Recorded data:

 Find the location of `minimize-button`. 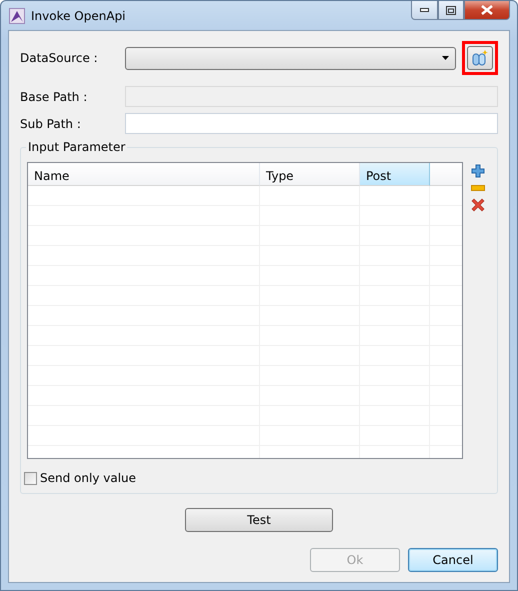

minimize-button is located at coordinates (424, 10).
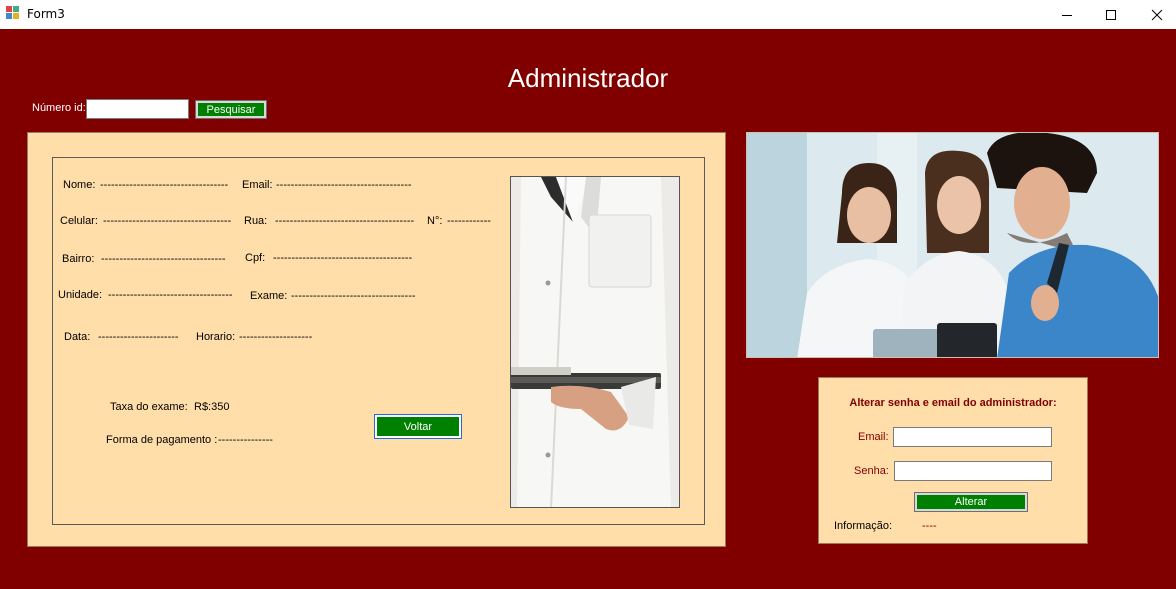  Describe the element at coordinates (256, 221) in the screenshot. I see `rua-label: Rua:` at that location.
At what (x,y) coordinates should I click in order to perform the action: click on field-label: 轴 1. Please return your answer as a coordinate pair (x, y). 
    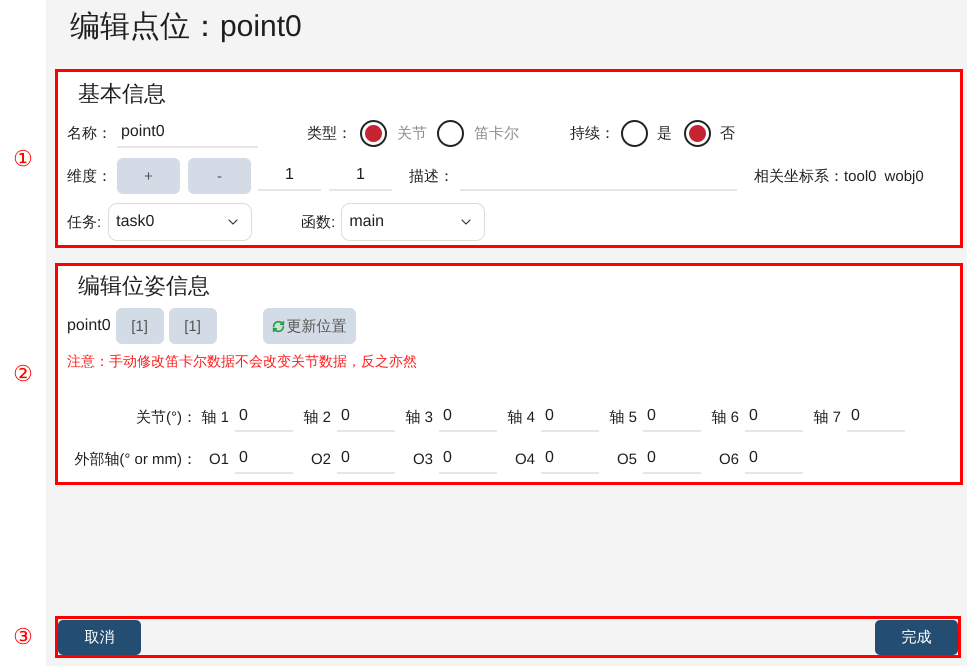
    Looking at the image, I should click on (214, 417).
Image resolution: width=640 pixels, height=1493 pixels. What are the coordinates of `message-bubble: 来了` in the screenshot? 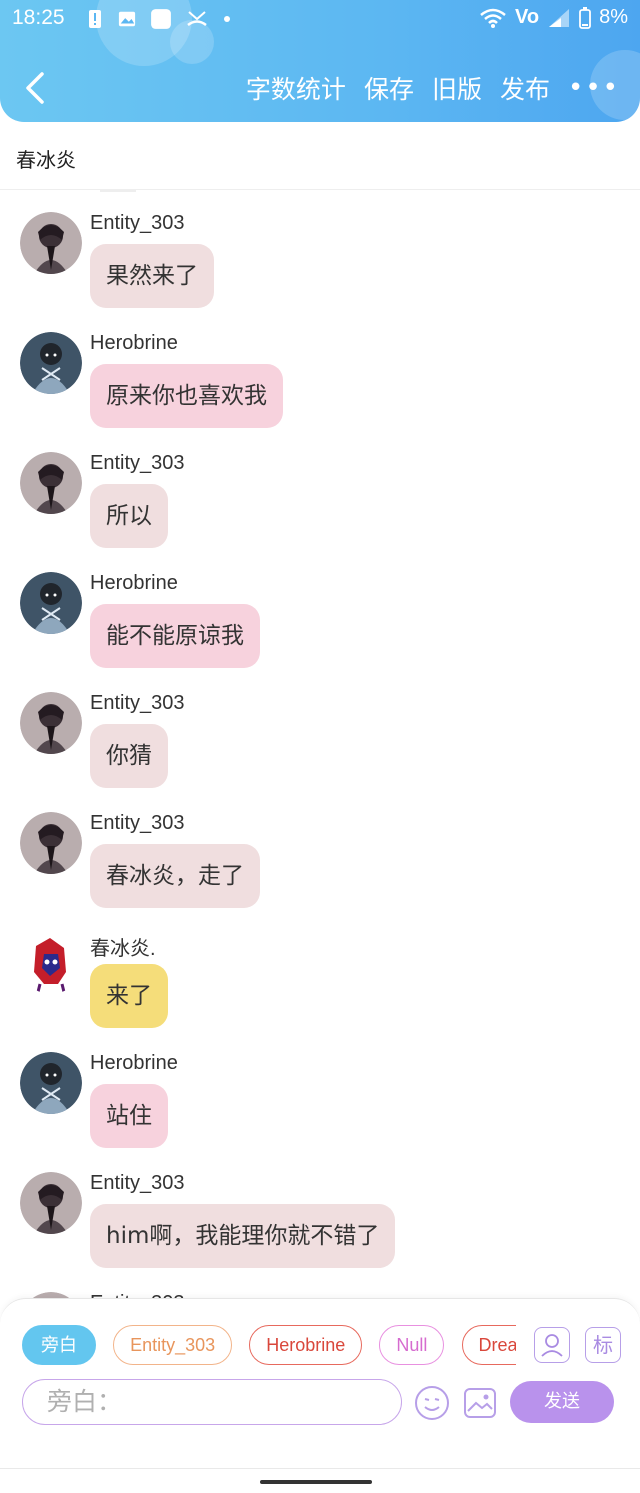 It's located at (129, 996).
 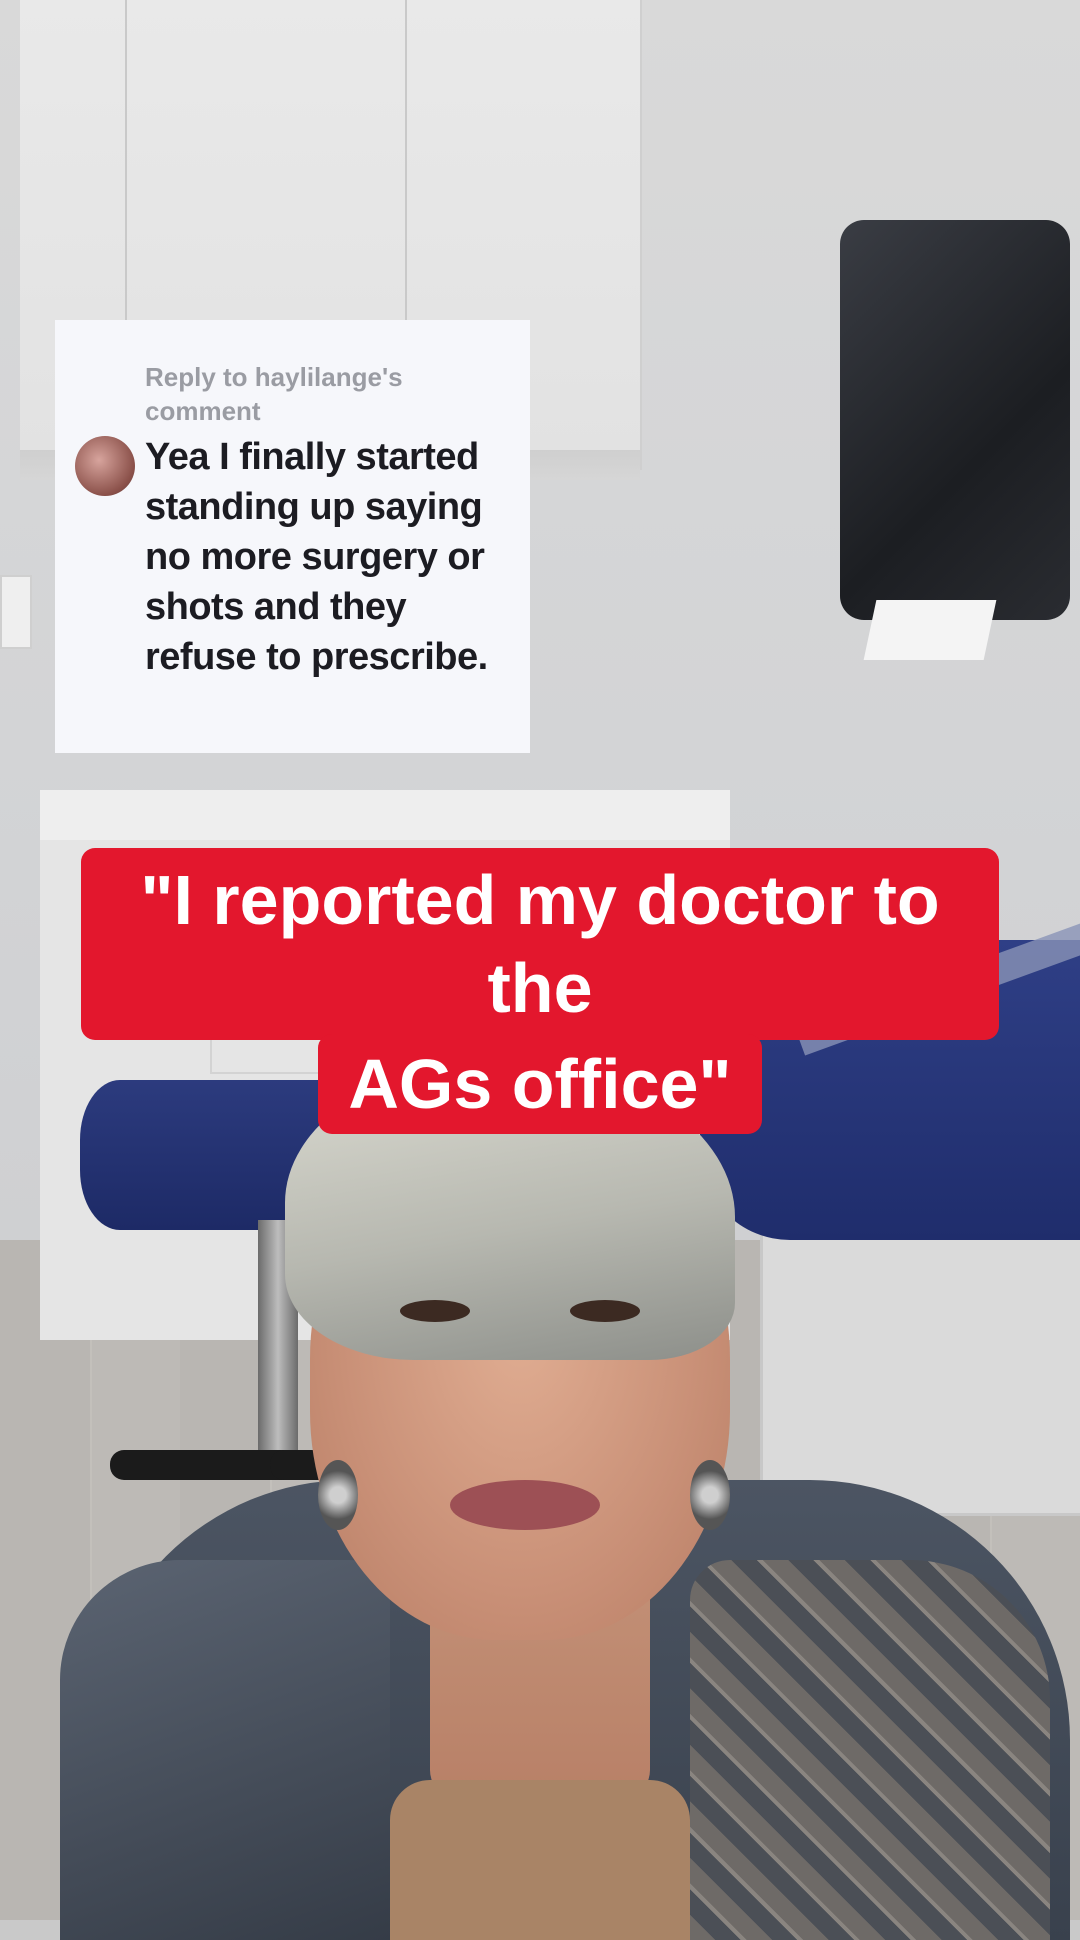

## Work instruction
Could you copy out the material above word for word, from the line with "At what (x,y)" up to and including the line with "Looking at the", leaving out the pictures?

## Result of this task
At what (x,y) coordinates should I click in order to perform the action: click on field-label: 轴 1. Please return your answer as a coordinate pair (x, y). 
    Looking at the image, I should click on (214, 417).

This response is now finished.